= Task details =
Format every line of the material below as a JSON list of strings, one string per line, with blank lines omitted.

= Records provided =
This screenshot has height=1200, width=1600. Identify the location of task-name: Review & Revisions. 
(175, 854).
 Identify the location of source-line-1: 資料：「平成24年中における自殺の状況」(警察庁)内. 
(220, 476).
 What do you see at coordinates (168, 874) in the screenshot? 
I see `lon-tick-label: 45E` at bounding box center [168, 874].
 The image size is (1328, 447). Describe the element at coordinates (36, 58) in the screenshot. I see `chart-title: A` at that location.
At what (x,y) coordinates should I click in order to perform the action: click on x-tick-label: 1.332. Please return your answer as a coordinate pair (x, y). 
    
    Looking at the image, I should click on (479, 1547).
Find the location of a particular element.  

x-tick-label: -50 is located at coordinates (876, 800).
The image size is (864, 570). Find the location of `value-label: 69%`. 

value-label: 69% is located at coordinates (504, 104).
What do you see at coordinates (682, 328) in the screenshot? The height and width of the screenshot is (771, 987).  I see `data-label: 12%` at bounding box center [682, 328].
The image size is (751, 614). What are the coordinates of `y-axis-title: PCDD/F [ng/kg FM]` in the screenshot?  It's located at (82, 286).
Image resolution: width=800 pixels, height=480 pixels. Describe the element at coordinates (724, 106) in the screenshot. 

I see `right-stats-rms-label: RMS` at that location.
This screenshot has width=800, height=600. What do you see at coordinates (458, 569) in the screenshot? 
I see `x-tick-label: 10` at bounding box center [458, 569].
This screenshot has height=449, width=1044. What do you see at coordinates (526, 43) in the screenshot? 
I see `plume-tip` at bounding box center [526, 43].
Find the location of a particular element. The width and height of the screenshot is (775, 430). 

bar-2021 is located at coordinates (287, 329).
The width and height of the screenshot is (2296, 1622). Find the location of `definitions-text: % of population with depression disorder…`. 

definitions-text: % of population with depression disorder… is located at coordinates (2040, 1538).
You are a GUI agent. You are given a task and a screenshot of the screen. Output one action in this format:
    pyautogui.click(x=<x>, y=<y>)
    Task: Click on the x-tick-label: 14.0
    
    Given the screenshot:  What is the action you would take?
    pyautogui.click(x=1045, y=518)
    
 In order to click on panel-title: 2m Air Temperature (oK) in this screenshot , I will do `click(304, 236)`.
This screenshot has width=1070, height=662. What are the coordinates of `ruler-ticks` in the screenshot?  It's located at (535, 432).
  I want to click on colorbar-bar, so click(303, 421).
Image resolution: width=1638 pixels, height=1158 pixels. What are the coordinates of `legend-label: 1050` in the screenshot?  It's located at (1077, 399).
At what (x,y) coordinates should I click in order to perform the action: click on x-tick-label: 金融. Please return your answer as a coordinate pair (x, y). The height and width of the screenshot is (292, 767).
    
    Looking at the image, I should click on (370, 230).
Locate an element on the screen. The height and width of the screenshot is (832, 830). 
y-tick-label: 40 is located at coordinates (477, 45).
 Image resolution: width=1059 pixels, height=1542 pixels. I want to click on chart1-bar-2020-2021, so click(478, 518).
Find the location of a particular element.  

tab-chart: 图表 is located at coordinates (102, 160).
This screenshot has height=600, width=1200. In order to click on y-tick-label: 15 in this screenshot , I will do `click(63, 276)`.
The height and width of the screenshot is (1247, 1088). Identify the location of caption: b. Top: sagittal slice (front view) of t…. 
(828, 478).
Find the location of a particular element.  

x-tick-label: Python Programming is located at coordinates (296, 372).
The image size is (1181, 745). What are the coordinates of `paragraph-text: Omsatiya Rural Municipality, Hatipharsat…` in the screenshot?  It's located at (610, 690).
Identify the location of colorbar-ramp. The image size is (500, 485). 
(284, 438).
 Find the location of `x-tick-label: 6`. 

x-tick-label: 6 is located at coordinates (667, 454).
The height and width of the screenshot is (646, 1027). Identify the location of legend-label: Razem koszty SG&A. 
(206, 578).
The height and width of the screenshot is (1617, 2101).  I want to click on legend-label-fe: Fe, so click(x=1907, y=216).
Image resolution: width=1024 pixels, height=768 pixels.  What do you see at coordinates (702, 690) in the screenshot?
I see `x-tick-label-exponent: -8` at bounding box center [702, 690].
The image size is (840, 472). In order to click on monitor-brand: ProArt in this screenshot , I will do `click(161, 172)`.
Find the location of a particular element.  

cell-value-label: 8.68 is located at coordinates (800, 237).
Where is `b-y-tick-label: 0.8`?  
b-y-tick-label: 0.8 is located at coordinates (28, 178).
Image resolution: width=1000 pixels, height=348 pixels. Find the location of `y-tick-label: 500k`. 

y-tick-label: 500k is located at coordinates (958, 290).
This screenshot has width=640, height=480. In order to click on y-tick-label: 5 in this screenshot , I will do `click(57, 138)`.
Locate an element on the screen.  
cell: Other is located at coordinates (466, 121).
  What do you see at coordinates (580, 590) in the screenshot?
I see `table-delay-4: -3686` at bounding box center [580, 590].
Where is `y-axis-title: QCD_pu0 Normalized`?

= Exercise result =
[
  "This screenshot has height=1200, width=1600. Identify the location of task-name: Review & Revisions. ",
  "(175, 854).",
  " Identify the location of source-line-1: 資料：「平成24年中における自殺の状況」(警察庁)内. ",
  "(220, 476).",
  " What do you see at coordinates (168, 874) in the screenshot? ",
  "I see `lon-tick-label: 45E` at bounding box center [168, 874].",
  " The image size is (1328, 447). Describe the element at coordinates (36, 58) in the screenshot. I see `chart-title: A` at that location.",
  "At what (x,y) coordinates should I click in order to perform the action: click on x-tick-label: 1.332. Please return your answer as a coordinate pair (x, y). ",
  "    Looking at the image, I should click on (479, 1547).",
  "Find the location of a particular element.  ",
  "x-tick-label: -50 is located at coordinates (876, 800).",
  "The image size is (864, 570). Find the location of `value-label: 69%`. ",
  "value-label: 69% is located at coordinates (504, 104).",
  "What do you see at coordinates (682, 328) in the screenshot? The height and width of the screenshot is (771, 987).  I see `data-label: 12%` at bounding box center [682, 328].",
  "The image size is (751, 614). What are the coordinates of `y-axis-title: PCDD/F [ng/kg FM]` in the screenshot?  It's located at (82, 286).",
  "Image resolution: width=800 pixels, height=480 pixels. Describe the element at coordinates (724, 106) in the screenshot. ",
  "I see `right-stats-rms-label: RMS` at that location.",
  "This screenshot has width=800, height=600. What do you see at coordinates (458, 569) in the screenshot? ",
  "I see `x-tick-label: 10` at bounding box center [458, 569].",
  "This screenshot has height=449, width=1044. What do you see at coordinates (526, 43) in the screenshot? ",
  "I see `plume-tip` at bounding box center [526, 43].",
  "Find the location of a particular element. The width and height of the screenshot is (775, 430). ",
  "bar-2021 is located at coordinates (287, 329).",
  "The width and height of the screenshot is (2296, 1622). Find the location of `definitions-text: % of population with depression disorder…`. ",
  "definitions-text: % of population with depression disorder… is located at coordinates (2040, 1538).",
  "You are a GUI agent. You are given a task and a screenshot of the screen. Output one action in this format:",
  "    pyautogui.click(x=<x>, y=<y>)",
  "    Task: Click on the x-tick-label: 14.0",
  "    Given the screenshot:  What is the action you would take?",
  "    pyautogui.click(x=1045, y=518)",
  " In order to click on panel-title: 2m Air Temperature (oK) in this screenshot , I will do `click(304, 236)`.",
  "This screenshot has width=1070, height=662. What are the coordinates of `ruler-ticks` in the screenshot?  It's located at (535, 432).",
  "  I want to click on colorbar-bar, so click(303, 421).",
  "Image resolution: width=1638 pixels, height=1158 pixels. What are the coordinates of `legend-label: 1050` in the screenshot?  It's located at (1077, 399).",
  "At what (x,y) coordinates should I click in order to perform the action: click on x-tick-label: 金融. Please return your answer as a coordinate pair (x, y). The height and width of the screenshot is (292, 767).",
  "    Looking at the image, I should click on (370, 230).",
  "Locate an element on the screen. The height and width of the screenshot is (832, 830). ",
  "y-tick-label: 40 is located at coordinates (477, 45).",
  " Image resolution: width=1059 pixels, height=1542 pixels. I want to click on chart1-bar-2020-2021, so click(478, 518).",
  "Find the location of a particular element.  ",
  "tab-chart: 图表 is located at coordinates (102, 160).",
  "This screenshot has height=600, width=1200. In order to click on y-tick-label: 15 in this screenshot , I will do `click(63, 276)`.",
  "The height and width of the screenshot is (1247, 1088). Identify the location of caption: b. Top: sagittal slice (front view) of t…. ",
  "(828, 478).",
  "Find the location of a particular element.  ",
  "x-tick-label: Python Programming is located at coordinates (296, 372).",
  "The image size is (1181, 745). What are the coordinates of `paragraph-text: Omsatiya Rural Municipality, Hatipharsat…` in the screenshot?  It's located at (610, 690).",
  "Identify the location of colorbar-ramp. The image size is (500, 485). ",
  "(284, 438).",
  " Find the location of `x-tick-label: 6`. ",
  "x-tick-label: 6 is located at coordinates (667, 454).",
  "The height and width of the screenshot is (646, 1027). Identify the location of legend-label: Razem koszty SG&A. ",
  "(206, 578).",
  "The height and width of the screenshot is (1617, 2101).  I want to click on legend-label-fe: Fe, so click(x=1907, y=216).",
  "Image resolution: width=1024 pixels, height=768 pixels.  What do you see at coordinates (702, 690) in the screenshot?",
  "I see `x-tick-label-exponent: -8` at bounding box center [702, 690].",
  "The image size is (840, 472). In order to click on monitor-brand: ProArt in this screenshot , I will do `click(161, 172)`.",
  "Find the location of a particular element.  ",
  "cell-value-label: 8.68 is located at coordinates (800, 237).",
  "Where is `b-y-tick-label: 0.8`?  ",
  "b-y-tick-label: 0.8 is located at coordinates (28, 178).",
  "Image resolution: width=1000 pixels, height=348 pixels. Find the location of `y-tick-label: 500k`. ",
  "y-tick-label: 500k is located at coordinates (958, 290).",
  "This screenshot has width=640, height=480. In order to click on y-tick-label: 5 in this screenshot , I will do `click(57, 138)`.",
  "Locate an element on the screen.  ",
  "cell: Other is located at coordinates (466, 121).",
  "  What do you see at coordinates (580, 590) in the screenshot?",
  "I see `table-delay-4: -3686` at bounding box center [580, 590].",
  "Where is `y-axis-title: QCD_pu0 Normalized`?"
]